EXPERIMENTAL APPROACH

Accordingly, we studied the effects of a recently described, small molecule anti-fibrotic drug, 3-methoxy-4-propargyloxycinnamoyl anthranilate (FT011, Fibrotech Therapeutics, Australia), which should have these effects.

KEY RESULTS

In the in vitro setting, FT011 inhibited both TGF-β1 and PDGF-BB induced collagen production as well as PDGF-BB-mediated mesangial proliferation. Consistent with these in vitro actions, when studied in a robust model of non-diabetic kidney disease, the 5/6 nephrectomised rat, FT011 attenuated the decline in GFR, proteinuria and glomerulosclerosis (p<0.05 for all). Similarly, in the streptozotocin-diabetic Ren-2 rat, a model of advanced diabetic nephropathy, FT011 reduced albuminuria, glomerulosclerosis and tubulointerstitial fibrosis.
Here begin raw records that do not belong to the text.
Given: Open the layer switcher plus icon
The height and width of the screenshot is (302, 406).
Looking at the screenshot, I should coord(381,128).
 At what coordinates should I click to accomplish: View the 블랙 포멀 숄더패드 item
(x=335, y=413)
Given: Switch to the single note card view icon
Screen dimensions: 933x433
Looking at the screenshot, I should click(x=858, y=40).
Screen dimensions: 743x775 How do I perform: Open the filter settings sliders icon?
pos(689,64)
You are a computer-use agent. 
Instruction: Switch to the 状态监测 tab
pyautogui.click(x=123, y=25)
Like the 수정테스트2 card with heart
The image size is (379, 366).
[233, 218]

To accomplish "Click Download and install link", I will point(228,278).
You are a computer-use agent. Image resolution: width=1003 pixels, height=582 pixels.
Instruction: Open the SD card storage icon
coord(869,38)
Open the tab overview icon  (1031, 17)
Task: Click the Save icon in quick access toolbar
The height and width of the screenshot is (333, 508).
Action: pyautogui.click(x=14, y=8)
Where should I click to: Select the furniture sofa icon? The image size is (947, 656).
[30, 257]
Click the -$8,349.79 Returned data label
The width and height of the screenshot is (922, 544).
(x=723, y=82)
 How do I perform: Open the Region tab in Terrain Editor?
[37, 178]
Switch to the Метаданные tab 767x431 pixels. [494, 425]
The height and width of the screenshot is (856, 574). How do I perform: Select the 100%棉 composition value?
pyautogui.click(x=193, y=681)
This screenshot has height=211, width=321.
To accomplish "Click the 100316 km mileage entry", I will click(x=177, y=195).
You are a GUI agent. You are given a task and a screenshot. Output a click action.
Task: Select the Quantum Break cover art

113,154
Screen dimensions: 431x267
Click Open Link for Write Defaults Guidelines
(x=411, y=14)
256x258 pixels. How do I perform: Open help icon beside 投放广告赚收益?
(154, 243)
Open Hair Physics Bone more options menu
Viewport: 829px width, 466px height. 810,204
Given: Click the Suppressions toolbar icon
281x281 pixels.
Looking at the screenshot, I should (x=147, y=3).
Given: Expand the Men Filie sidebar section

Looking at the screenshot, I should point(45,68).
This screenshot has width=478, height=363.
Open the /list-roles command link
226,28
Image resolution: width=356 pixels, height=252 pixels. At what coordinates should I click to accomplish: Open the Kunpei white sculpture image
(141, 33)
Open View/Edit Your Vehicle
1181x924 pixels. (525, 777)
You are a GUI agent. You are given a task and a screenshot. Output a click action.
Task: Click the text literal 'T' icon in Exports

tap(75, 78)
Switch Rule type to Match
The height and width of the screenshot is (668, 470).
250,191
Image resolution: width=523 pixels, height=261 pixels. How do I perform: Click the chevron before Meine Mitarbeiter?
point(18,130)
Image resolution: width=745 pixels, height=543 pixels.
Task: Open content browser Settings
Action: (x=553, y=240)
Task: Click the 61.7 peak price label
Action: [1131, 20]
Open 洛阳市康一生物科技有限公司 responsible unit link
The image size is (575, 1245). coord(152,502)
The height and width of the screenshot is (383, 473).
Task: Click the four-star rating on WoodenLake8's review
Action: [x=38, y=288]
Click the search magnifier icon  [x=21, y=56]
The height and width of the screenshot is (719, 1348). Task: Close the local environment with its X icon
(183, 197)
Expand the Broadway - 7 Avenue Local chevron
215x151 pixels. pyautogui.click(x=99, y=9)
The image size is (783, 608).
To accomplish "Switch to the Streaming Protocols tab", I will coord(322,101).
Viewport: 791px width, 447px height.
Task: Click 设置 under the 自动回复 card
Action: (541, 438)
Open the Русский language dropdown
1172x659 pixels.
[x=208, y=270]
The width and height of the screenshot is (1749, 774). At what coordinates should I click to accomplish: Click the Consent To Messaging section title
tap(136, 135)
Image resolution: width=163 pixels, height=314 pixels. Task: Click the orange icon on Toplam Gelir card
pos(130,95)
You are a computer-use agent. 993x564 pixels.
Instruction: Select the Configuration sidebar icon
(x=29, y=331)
CONCLUSIONS AND IMPLICATIONS

Together these studies suggest that broadly antagonising growth factor actions, including those of TGF-β1 and PDGF-BB, has the potential to protect the kidney from progressive injury in both the diabetic and non-diabetic settings.

摘要

背景与目的

局部活性生长因子与许多器官纤维化是特征性表现的疾病的发病机制有关。在慢性肾脏病(CKD)中,两种促纤维化因子,转化生长因子-β(TGF-β)和血小板衍生生长因子(PDGF)已成为干预的潜在主要靶点。鉴于单独阻断 TGF-β或 PDGF 的作用提供的不完全器官保护,我们试图确定抑制这两种因子作用的药物是否可能具有更广泛的作用,从而改善 CKD 的关键结构和功能异常。

实验方法

因此,我们研究了一种最近描述的小分子抗纤维化药物 3-甲氧基-4-丙烯酰氧基肉桂酰邻氨基苯甲酸酯(FT011,Fibrotech Therapeutics,澳大利亚)的作用,该药物应该具有这些作用。

主要结果

在体外环境中,FT011 抑制 TGF-β1 和 PDGF-BB 诱导的胶原产生以及 PDGF-BB 介导的系膜增殖。与这些体外作用一致,当在非糖尿病肾病的强大模型中进行研究时,5/6 肾切除术大鼠,FT011 减轻了 GFR、蛋白尿和肾小球硬化的下降(所有 P<0.05)。同样,在链脲佐菌素诱导的糖尿病 Ren-2 大鼠中,一种晚期糖尿病肾病模型中,FT011 减少了白蛋白尿、肾小球硬化和肾小管间质纤维化。

结论和意义

这些研究表明,广泛拮抗生长因子作用,包括 TGF-β1 和 PDGF-BB 的作用,有可能保护肾脏免受糖尿病和非糖尿病环境中进行性损伤。